State to investigate out-of-town candidate
Published 1:24 pm, Thursday, November 16, 2017
FAIRFIELD — The State Elections Enforcement Commission will be looking into allegations a former Representative Town Meeting member had moved out of a town more than a year ago, but kept her new address a secret.
Jennifer Hochberg-Toller, a Democrat in District 4, apparently moved to Bridgeport in the summer of 2016, after getting married. She remained on the RTM, and initially appeared on the ballot for last week’s municipal election. Just a week before the election, Republican Town Committee Chairman James Millington learned she had moved. Her name was subsequently removed from the ballot, and both she, and her husband, John Tyson Toller, a justice of the peace, resigned.
Millington filed a formal complaint against both of them with the SEEC.
“We had a commission meeting (Wednesday) and it was determined that they are going to investigate,” Joshua Foley, a staff attorney for the SEEC, said.
Millington has asked that the commission take “all appropriate action including a referral to the Chief State’s Attorney’s office.
“If they uncover what they suspect is an incident of criminal violation, they refer the matter to the Chief State’s Attorney’s office,” Foley said.

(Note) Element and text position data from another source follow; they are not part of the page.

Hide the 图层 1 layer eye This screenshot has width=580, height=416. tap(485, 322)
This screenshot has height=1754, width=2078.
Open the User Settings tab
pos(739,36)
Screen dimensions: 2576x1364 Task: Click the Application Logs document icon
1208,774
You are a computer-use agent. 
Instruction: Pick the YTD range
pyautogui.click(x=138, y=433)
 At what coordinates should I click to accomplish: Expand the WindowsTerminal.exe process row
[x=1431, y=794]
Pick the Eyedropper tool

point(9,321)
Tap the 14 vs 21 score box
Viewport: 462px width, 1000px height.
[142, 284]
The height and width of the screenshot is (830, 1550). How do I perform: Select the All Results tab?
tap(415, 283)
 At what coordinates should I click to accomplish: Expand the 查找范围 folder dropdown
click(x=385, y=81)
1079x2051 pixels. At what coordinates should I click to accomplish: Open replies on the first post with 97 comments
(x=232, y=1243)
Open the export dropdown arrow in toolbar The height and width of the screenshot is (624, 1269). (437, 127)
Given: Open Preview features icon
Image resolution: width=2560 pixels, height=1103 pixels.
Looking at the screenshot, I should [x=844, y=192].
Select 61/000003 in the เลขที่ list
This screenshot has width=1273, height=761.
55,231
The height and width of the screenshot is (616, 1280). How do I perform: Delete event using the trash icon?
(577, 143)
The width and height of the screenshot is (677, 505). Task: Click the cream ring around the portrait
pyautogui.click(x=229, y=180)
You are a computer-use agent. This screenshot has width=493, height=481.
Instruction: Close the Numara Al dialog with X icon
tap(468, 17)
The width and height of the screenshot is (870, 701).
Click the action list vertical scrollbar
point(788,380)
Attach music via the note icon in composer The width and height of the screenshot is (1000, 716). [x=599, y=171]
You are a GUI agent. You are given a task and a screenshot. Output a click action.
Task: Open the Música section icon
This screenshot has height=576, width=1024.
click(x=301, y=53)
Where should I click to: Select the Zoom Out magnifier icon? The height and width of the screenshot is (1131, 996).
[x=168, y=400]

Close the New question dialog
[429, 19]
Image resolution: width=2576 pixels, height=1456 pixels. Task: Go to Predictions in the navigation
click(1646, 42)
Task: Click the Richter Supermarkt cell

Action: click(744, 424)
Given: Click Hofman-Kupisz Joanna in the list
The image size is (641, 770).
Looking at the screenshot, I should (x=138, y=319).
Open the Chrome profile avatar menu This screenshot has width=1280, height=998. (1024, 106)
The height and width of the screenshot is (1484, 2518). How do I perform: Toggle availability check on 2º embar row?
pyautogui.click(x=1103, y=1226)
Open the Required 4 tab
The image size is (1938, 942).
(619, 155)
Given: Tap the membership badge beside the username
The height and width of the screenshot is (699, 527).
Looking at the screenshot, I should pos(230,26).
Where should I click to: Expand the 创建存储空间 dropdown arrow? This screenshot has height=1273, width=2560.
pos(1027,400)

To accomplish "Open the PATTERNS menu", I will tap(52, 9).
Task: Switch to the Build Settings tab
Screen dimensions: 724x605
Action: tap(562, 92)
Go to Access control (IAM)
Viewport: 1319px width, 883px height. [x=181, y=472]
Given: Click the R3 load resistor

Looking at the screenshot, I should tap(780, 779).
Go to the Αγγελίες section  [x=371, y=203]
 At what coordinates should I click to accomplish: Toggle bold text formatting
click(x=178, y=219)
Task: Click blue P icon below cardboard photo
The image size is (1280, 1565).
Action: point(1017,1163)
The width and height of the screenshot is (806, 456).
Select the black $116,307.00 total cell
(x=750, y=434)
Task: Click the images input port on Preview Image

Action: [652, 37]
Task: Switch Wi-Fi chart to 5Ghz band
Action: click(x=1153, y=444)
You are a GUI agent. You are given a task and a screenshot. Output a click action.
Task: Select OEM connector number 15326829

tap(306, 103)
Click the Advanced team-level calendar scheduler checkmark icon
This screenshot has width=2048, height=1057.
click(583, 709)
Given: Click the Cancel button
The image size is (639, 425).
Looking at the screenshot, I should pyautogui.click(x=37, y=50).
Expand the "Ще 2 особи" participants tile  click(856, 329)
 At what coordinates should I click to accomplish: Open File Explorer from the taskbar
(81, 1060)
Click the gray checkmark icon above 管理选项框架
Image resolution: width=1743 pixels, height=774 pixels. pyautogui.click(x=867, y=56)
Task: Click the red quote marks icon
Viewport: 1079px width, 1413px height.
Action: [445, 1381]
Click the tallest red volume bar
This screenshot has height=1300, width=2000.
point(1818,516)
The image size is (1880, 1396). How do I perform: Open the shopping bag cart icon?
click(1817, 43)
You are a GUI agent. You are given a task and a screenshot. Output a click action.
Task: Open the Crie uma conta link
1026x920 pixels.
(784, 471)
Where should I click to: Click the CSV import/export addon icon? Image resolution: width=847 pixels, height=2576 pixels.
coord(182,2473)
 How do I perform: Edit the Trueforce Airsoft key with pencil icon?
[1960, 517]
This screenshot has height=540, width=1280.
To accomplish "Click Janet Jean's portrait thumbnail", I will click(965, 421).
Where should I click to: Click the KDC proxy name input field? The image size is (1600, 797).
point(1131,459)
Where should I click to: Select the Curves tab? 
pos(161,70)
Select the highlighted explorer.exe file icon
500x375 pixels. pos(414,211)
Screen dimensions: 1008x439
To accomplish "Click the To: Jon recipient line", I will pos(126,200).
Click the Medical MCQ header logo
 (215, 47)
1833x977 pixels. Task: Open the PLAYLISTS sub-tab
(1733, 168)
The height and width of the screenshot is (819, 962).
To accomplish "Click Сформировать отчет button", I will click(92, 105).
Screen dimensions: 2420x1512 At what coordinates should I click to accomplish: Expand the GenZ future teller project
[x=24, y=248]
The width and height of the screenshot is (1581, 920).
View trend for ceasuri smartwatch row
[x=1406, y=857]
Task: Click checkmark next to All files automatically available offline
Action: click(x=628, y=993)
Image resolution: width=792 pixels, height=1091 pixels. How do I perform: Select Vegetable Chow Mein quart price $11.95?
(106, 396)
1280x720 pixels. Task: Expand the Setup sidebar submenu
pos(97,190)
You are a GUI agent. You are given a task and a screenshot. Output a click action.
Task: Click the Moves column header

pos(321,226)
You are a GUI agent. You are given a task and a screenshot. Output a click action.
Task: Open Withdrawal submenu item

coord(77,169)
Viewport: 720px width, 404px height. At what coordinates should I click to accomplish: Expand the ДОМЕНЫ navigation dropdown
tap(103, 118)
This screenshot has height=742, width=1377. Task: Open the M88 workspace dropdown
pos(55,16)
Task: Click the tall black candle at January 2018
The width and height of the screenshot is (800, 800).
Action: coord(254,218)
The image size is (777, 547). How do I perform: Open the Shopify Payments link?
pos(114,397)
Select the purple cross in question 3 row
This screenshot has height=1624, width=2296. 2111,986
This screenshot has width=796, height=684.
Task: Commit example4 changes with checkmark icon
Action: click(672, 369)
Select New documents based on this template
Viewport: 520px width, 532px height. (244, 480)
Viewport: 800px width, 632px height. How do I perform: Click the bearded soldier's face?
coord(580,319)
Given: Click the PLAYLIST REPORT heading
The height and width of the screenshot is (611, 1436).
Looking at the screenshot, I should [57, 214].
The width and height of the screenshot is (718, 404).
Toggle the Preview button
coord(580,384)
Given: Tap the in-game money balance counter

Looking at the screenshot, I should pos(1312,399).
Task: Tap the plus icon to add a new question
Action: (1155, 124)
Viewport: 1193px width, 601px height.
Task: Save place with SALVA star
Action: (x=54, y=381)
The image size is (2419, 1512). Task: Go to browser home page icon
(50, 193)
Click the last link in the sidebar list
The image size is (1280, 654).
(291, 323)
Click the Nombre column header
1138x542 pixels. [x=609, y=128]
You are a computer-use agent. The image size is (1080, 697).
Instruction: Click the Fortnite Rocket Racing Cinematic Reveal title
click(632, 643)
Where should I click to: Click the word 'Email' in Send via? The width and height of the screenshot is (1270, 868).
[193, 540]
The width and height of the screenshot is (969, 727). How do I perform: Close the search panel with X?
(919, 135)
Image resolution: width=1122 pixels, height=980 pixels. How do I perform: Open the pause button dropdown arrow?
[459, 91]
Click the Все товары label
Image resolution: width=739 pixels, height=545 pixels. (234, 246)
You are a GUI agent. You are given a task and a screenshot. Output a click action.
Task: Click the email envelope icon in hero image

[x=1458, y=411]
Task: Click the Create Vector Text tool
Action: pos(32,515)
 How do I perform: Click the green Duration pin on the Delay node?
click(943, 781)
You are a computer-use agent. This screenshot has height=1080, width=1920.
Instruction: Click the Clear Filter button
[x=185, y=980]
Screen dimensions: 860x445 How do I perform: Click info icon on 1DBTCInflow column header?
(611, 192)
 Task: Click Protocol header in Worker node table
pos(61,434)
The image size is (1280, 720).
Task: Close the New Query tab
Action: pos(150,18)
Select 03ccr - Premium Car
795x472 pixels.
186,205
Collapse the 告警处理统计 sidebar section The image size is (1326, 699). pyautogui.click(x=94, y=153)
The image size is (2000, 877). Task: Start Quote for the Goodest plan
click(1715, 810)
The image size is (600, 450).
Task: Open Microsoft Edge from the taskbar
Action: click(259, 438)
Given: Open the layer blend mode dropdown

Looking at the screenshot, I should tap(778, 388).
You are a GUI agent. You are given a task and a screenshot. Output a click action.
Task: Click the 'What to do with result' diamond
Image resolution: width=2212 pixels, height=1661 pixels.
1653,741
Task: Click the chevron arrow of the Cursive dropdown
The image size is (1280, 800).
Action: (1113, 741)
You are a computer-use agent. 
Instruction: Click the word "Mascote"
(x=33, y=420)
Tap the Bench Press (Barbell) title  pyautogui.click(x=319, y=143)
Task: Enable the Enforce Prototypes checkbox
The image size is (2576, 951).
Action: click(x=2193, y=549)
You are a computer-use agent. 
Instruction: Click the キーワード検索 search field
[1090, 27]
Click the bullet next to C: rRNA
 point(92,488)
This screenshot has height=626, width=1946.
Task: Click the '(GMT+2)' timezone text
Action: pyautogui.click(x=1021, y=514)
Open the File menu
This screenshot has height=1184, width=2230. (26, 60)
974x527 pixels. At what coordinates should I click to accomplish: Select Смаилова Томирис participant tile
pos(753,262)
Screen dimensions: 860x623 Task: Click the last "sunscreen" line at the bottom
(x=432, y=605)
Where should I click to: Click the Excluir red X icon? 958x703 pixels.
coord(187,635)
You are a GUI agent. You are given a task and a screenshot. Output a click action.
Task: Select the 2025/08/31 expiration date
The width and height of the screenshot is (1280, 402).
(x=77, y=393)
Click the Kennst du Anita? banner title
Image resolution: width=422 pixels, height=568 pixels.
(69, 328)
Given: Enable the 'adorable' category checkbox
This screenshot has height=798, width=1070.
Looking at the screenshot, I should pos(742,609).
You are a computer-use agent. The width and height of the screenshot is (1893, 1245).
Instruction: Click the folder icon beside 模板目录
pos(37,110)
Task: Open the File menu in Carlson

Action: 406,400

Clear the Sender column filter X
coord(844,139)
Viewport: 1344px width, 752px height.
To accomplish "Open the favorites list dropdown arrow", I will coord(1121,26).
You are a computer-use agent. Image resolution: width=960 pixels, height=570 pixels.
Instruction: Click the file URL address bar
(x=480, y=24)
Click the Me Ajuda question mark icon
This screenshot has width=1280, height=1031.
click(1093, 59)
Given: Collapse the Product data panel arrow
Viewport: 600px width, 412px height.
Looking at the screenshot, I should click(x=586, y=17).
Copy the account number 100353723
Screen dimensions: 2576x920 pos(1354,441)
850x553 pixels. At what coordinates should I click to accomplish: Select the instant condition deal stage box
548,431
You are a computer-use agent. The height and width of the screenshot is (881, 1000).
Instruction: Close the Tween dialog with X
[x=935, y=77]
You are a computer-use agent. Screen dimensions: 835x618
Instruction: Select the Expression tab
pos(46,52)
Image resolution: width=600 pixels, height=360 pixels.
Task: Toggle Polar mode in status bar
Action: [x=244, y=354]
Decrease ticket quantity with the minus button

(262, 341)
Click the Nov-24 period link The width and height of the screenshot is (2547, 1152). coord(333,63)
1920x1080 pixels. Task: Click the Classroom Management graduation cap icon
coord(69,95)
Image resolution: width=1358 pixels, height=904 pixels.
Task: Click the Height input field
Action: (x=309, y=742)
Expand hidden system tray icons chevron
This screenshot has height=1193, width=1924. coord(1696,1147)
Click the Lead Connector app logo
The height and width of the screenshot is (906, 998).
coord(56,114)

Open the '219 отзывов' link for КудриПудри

He said it is unknown how long the commission’s investigation will take.
Democratic Town Committee officials said they were unaware, prior to being contacted by Millington, that Hochberg-Toller no longer lived at her parent’s Church Hill Road address. Despite having moved out of town, Hochberg-Toller continued to sit on the RTM, and cast votes.
Hochberg-Toller did not return calls seeking comment.
Town Attorney Stanton Lesser is looking into what effect Hochberg-Toller’s Bridgeport address has on the outcome of any RTM votes.
In 2015, Christina Ayala, a former Bridgeport state representative, was given a suspended sentence after pleading guilty to state election law violations. According to the complaint, between 2009 and 2012, Ayala voted in several elections in districts other than where she was living.
Ayala was initially charged with eight counts of fraudulent voting, 10 counts of primary or enrollment violations and one count of tampering with or fabricating physical evidence. As part of a plea bargain, Ayala agreed to not seek an elected office for two years. She received a suspended one-year sentence for two counts of providing a false statement.